PASSAGE PROVIDED –

▼

Pesto Turkey Burgers

These easy and healthy pesto turkey burgers are a perfect simple summer meal! With a juicy turkey base, pesto mayo and sautéed peppers and onions, they’re jam-packed with flavor. Dairy free and delicious.

Two Pesto Turkey Burgers on a white plate with sweet potato fries and ketchup.

These pesto turkey burgers were originally published in July 2012. The post has been updated as of July 9, 2019 with new photos, text and a revamped recipe.

Fire up your grill because today we talk these juicy and oh-so-flavorful grilled turkey burgers.

Yes, you read that right. Deliciously wonderful turkey burgers … that aren’t bland, dry or reminiscent of hockey pucks.

No ma’am.

Instead we have a juicy and plenty moist base pumped up with flavor thanks to a little homemade pesto mayonnaise, minced onion and seasonings.

We layer that sucker on a bun of choice, slather with some extra pesto mayo and then top it all off with a pile of sweet sautéed peppers and onions.

The end result? A fantastic grilled dish that is sure to please even the biggest turkey skeptic.

Especially if served up with some crispy fries and a big ol’ fresh salad.

It’s summer eatin’ at its finest.

A glass mixing bowl with peppers and onions, and a plate with several Pesto Burger patties.

How To Make

Now, while these pesto turkey burgers do have a few more steps than your classic run-of-the-mill burger, they are still pretty darn easy to make. Here’s how they go down:

Prepare the pesto mayo. In a food processor, we’ll quickly make a simple pesto with some baby arugula, sunflower seeds, garlic and olive oil. The mixture then gets stirred together with a little mayo until creamy and smooth.

Sauté some veggies for topping. Next, we’ll cook up some sliced onion and bell pepper in a skillet until tender and starting to brown.

Form the burgers. Meanwhile, we’ll mix together our ground turkey, a touch of minced onion, some seasonings and three tablespoons of the pesto mayo in a bowl, before forming into patties.

Grill until cooked through. The burgers then get popped on a heated grill until charred and cooked to a safe temperature.

And finally, we assemble our burgers and chow down!

A glass mixing bowl filled with Pesto Mayo with a spoon in the dish.

Topping Ideas

Now, in case you aren’t feeling the sautéed peppers and onions that are listed in the recipe, here are a few additional topping ideas that would be equally delicious.

  • sliced fresh tomatoes and lettuce
  • slow cooker caramelized onions and peppers to really take things up a notch
  • sautéed, roasted, or grilled mushrooms
  • fresh sliced mozzarella (if not dairy free)

▲

REQUIRED TASK 1 – In the records below, arrange the lines as a numbered list, leaving out blank lines. Start with the line containing "Select the red Groeipercentage" and go on through the last line of the records.

INFORMATION SHOWN –
▼

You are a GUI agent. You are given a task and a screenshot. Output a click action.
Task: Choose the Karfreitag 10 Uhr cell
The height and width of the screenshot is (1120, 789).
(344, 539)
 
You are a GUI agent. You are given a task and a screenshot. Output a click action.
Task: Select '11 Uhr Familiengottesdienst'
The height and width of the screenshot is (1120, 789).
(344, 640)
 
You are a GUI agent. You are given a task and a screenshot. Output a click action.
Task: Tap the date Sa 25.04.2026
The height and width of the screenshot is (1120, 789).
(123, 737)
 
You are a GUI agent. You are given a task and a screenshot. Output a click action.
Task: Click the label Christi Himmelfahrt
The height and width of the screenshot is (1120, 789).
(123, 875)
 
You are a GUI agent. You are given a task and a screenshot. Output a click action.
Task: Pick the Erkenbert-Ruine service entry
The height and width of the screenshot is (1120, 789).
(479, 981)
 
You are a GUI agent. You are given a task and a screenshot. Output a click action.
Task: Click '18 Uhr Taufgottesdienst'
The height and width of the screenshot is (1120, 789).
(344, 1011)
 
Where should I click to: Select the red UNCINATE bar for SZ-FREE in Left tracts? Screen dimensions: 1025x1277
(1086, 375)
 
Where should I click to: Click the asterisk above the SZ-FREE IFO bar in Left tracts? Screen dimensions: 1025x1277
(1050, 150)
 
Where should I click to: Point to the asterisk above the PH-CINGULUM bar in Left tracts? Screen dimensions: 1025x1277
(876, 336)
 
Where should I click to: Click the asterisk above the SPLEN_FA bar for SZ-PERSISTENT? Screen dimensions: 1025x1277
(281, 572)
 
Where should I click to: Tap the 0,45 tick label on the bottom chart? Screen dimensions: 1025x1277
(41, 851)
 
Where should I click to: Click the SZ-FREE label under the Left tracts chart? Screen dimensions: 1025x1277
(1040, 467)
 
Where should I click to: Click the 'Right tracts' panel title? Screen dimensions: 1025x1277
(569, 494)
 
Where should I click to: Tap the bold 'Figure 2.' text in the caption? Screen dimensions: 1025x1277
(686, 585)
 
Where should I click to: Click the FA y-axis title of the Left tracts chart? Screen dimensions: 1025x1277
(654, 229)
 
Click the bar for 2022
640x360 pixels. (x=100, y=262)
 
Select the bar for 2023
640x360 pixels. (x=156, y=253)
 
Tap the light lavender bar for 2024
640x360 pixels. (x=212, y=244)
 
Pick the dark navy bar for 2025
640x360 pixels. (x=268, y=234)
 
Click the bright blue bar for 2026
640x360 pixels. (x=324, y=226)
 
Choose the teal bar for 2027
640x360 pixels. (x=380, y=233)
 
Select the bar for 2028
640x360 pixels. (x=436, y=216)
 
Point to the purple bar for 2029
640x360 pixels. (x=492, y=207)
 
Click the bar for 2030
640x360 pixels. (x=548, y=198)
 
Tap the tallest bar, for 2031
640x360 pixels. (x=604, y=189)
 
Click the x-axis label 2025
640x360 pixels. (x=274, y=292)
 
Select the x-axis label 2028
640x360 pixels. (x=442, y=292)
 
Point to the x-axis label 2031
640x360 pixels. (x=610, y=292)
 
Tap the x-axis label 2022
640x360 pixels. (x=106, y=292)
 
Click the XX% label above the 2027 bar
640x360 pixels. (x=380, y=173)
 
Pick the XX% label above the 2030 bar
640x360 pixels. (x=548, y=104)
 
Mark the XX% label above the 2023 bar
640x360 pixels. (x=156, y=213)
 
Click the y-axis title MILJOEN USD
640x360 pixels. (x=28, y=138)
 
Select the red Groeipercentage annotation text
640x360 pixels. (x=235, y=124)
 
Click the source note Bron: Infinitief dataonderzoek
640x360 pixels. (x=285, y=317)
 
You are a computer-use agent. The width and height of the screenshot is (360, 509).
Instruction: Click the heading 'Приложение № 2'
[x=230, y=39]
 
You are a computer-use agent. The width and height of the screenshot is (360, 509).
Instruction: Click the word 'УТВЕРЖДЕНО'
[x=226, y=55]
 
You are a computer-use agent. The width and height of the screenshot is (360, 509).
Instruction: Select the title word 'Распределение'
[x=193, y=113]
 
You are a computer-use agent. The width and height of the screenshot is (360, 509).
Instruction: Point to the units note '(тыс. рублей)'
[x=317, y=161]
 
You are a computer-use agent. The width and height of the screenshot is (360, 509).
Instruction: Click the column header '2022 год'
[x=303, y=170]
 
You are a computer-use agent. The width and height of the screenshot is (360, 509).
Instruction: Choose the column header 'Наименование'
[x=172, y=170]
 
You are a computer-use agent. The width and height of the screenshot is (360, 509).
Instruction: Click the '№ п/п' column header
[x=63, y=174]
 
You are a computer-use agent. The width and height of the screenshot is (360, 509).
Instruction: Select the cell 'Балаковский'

▲

REQUIRED TASK 2 – Pick up the text on pesto turkey burgers after its last line and keep it going.

RESULT 1 –
1. Select the red Groeipercentage annotation text
2. 640x360 pixels. (x=235, y=124)
3. Click the source note Bron: Infinitief dataonderzoek
4. 640x360 pixels. (x=285, y=317)
5. You are a computer-use agent. The width and height of the screenshot is (360, 509).
6. Instruction: Click the heading 'Приложение № 2'
7. [x=230, y=39]
8. You are a computer-use agent. The width and height of the screenshot is (360, 509).
9. Instruction: Click the word 'УТВЕРЖДЕНО'
10. [x=226, y=55]
11. You are a computer-use agent. The width and height of the screenshot is (360, 509).
12. Instruction: Select the title word 'Распределение'
13. [x=193, y=113]
14. You are a computer-use agent. The width and height of the screenshot is (360, 509).
15. Instruction: Point to the units note '(тыс. рублей)'
16. [x=317, y=161]
17. You are a computer-use agent. The width and height of the screenshot is (360, 509).
18. Instruction: Click the column header '2022 год'
19. [x=303, y=170]
20. You are a computer-use agent. The width and height of the screenshot is (360, 509).
21. Instruction: Choose the column header 'Наименование'
22. [x=172, y=170]
23. You are a computer-use agent. The width and height of the screenshot is (360, 509).
24. Instruction: Click the '№ п/п' column header
25. [x=63, y=174]
26. You are a computer-use agent. The width and height of the screenshot is (360, 509).
27. Instruction: Select the cell 'Балаковский'

RESULT 2 –
  • any sliced cheese of choice (again, if not dairy free) – pop the slices on your burgers when they have about 2 to 3 minutes of cooking time left on the second side

Substitutions

  1. You can absolutely use ground chicken, pork or beef instead of the turkey.
  2. If you don’t dig arugula, use another green in the pesto. Baby spinach, baby kale or fresh basil would all be lovely.
  3. Don’t want to make your own pesto? You can use ½ cup of your favorite store-bought kind instead.
  4. And finally, vegan mayo can be used if you don’t like regular mayo. Greek yogurt may also work but I haven’t tried it myself (and the taste will be a bit different if you go this route).

A Pesto Turkey Burger on a white plate with sweet potato fries.

Tips & Tricks

  1. Only buy one large onion for the recipe – mince up the needed 2 tablespoons for your burgers and then use whatever is left to slice for the onion / pepper topping. You’ll have plenty.
  2. Don’t overwork your meat – use your hands to mix until everything is just combined and then gently form into patties.
  3. Now, your patties will be on the wet side once it’s all combined (thanks to the pesto mayo) but just roll with it – it helps keep the finished product nice and juicy. If you find them difficult to pick up once formed, use a spatula to transfer them to the grill.
  4. And finally, be careful not to overcook these as they won’t be as moist / juicy and could possibly dry out. An instant read thermometer really is your best friend as you can cook to temperature and there’s no guessing if the burgers are done.

How To Store

Transfer the pesto mayo, sautéed veggies and cooked burgers to separate airtight containers and place in the fridge (let the burgers and veggies cool to room temp first). They’ll keep like this for about 3 to 4 days.

When ready to enjoy, briefly reheat the burgers and veggie topping, then assemble and dig in.

Two Grilled Turkey Burgers on a white plate with fries and ketchup.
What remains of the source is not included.